### SELECTED TEXT
>> Begin

As towns and cities grow and we pave, concrete or tarmac (asphalt) over more and more, there is less and less actual ground e.g. soil available for rain water to soak into and dissipate.
This water has to go somewhere and, in large quantities, can easily overwhelm drainage systems causing flooding and pollution. The solution is to create permeable driveways, patios and hard standings so water can pass through and soak into the ground rather than run directly into any drainage systems.
The options for permeable driveways, patios or parking on a front garden have increased significantly now that the problem has been recognised and the planning rules have changed to encourage this form of construction.
The Options for Removing Water from Driveways and Patios
There are essentially only three options for removing the rainwater that falls on to a driveway:
- Allow it to pass through the surface of the driveway and into the soil
- Carry it off to a soakaway or rain garden, where it can then be absorbed by the soil or removed without entering the drainage system
- Allow it to feed into the drainage system
The best solution is the one that does not overwhelm the drainage system and allows as much water as possible to be absorbed by the ground nearest to where it has fallen.
The ground conditions will determine what is possible, for example, clay soils do not allow water to pass through easily which makes them less suitable for solutions that involve absorption directly by the soil. In this instance you might have no choice but to use the drainage system.

>> End

### EXERCISE TASK
Copy out the passage on driveway drainage word for word, beginning at the words "This water has" and stopping after "any drainage systems.".

### RECORD EXTRACTS
>> Begin

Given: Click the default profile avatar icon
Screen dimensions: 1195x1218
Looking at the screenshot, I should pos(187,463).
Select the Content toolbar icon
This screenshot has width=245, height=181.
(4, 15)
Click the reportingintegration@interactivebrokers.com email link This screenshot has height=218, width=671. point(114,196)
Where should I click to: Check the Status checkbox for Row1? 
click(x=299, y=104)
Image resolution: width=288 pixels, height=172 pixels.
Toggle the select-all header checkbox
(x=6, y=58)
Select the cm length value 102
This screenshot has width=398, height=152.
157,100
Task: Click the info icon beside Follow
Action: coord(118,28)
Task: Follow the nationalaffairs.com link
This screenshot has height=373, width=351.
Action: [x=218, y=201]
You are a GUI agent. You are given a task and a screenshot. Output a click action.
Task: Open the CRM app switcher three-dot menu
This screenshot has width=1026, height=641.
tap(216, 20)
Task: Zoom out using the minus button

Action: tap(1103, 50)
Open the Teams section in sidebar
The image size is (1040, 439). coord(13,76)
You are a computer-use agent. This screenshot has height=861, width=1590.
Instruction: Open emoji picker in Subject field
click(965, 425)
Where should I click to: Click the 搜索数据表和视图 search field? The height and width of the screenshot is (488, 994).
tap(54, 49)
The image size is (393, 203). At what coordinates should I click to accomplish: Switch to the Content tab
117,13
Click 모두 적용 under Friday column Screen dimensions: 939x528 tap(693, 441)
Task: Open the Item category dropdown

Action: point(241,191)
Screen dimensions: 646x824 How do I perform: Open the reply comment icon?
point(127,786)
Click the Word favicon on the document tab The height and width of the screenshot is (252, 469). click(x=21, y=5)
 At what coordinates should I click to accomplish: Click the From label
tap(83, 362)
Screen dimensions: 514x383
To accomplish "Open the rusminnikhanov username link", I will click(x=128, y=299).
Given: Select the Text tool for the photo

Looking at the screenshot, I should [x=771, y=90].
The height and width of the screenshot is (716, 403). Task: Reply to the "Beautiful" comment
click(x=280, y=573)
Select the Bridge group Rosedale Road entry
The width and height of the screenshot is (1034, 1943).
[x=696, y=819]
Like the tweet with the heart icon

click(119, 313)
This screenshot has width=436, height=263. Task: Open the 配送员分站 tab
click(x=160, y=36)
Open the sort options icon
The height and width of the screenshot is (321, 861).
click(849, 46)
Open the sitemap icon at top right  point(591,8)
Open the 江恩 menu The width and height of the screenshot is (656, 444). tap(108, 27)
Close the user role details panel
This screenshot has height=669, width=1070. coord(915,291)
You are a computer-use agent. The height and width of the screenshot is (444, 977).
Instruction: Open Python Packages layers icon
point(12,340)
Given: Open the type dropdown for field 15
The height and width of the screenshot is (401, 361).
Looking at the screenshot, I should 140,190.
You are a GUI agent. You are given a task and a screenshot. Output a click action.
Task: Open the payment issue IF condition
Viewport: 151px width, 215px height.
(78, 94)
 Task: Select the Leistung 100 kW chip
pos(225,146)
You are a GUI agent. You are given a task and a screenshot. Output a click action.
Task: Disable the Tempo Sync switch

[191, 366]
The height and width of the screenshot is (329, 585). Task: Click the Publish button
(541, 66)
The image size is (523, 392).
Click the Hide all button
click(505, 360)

>> End

### ANSWER TO THIS EXERCISE
This water has to go somewhere and, in large quantities, can easily overwhelm drainage systems causing flooding and pollution. The solution is to create permeable driveways, patios and hard standings so water can pass through and soak into the ground rather than run directly into any drainage systems.